Objective
Set out the listing below as a Markdown table with the columns Row and Text, giving each line of the listing its own row and leaving out the blank lines.

## Begin Given records

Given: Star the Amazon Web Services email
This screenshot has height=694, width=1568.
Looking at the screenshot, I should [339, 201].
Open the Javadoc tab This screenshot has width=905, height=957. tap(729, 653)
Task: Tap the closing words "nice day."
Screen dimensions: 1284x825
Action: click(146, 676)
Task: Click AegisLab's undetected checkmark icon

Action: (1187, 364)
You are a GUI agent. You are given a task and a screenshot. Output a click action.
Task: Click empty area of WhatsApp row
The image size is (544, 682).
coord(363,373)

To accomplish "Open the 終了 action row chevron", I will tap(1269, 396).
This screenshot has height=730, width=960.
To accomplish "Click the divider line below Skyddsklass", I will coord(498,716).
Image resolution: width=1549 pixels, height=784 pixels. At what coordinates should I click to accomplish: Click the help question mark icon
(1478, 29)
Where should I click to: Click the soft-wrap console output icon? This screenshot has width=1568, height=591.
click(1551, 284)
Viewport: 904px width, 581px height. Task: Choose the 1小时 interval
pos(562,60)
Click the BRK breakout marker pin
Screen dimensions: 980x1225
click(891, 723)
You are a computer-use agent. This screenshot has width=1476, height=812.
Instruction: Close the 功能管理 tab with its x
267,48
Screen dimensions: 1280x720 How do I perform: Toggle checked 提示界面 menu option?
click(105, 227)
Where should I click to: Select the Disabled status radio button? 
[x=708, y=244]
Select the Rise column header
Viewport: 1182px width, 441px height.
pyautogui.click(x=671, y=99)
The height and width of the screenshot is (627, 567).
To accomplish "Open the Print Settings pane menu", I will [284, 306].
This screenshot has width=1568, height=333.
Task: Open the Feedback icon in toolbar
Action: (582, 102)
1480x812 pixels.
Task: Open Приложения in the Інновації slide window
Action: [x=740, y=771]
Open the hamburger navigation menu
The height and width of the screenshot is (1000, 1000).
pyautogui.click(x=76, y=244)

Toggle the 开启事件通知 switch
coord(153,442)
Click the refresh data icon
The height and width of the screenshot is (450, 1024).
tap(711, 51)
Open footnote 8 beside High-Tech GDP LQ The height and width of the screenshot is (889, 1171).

## End Given records

Solution to this task
| Row | Text |
|---|---|
| 1 | Given: Star the Amazon Web Services email |
| 2 | This screenshot has height=694, width=1568. |
| 3 | Looking at the screenshot, I should [339, 201]. |
| 4 | Open the Javadoc tab This screenshot has width=905, height=957. tap(729, 653) |
| 5 | Task: Tap the closing words "nice day." |
| 6 | Screen dimensions: 1284x825 |
| 7 | Action: click(146, 676) |
| 8 | Task: Click AegisLab's undetected checkmark icon |
| 9 | Action: (1187, 364) |
| 10 | You are a GUI agent. You are given a task and a screenshot. Output a click action. |
| 11 | Task: Click empty area of WhatsApp row |
| 12 | The image size is (544, 682). |
| 13 | coord(363,373) |
| 14 | To accomplish "Open the 終了 action row chevron", I will tap(1269, 396). |
| 15 | This screenshot has height=730, width=960. |
| 16 | To accomplish "Click the divider line below Skyddsklass", I will coord(498,716). |
| 17 | Image resolution: width=1549 pixels, height=784 pixels. At what coordinates should I click to accomplish: Click the help question mark icon |
| 18 | (1478, 29) |
| 19 | Where should I click to: Click the soft-wrap console output icon? This screenshot has width=1568, height=591. |
| 20 | click(1551, 284) |
| 21 | Viewport: 904px width, 581px height. Task: Choose the 1小时 interval |
| 22 | pos(562,60) |
| 23 | Click the BRK breakout marker pin |
| 24 | Screen dimensions: 980x1225 |
| 25 | click(891, 723) |
| 26 | You are a computer-use agent. This screenshot has width=1476, height=812. |
| 27 | Instruction: Close the 功能管理 tab with its x |
| 28 | 267,48 |
| 29 | Screen dimensions: 1280x720 How do I perform: Toggle checked 提示界面 menu option? |
| 30 | click(105, 227) |
| 31 | Where should I click to: Select the Disabled status radio button?  |
| 32 | [x=708, y=244] |
| 33 | Select the Rise column header |
| 34 | Viewport: 1182px width, 441px height. |
| 35 | pyautogui.click(x=671, y=99) |
| 36 | The height and width of the screenshot is (627, 567). |
| 37 | To accomplish "Open the Print Settings pane menu", I will [284, 306]. |
| 38 | This screenshot has width=1568, height=333. |
| 39 | Task: Open the Feedback icon in toolbar |
| 40 | Action: (582, 102) |
| 41 | 1480x812 pixels. |
| 42 | Task: Open Приложения in the Інновації slide window |
| 43 | Action: [x=740, y=771] |
| 44 | Open the hamburger navigation menu |
| 45 | The height and width of the screenshot is (1000, 1000). |
| 46 | pyautogui.click(x=76, y=244) |
| 47 | Toggle the 开启事件通知 switch |
| 48 | coord(153,442) |
| 49 | Click the refresh data icon |
| 50 | The height and width of the screenshot is (450, 1024). |
| 51 | tap(711, 51) |
| 52 | Open footnote 8 beside High-Tech GDP LQ The height and width of the screenshot is (889, 1171). |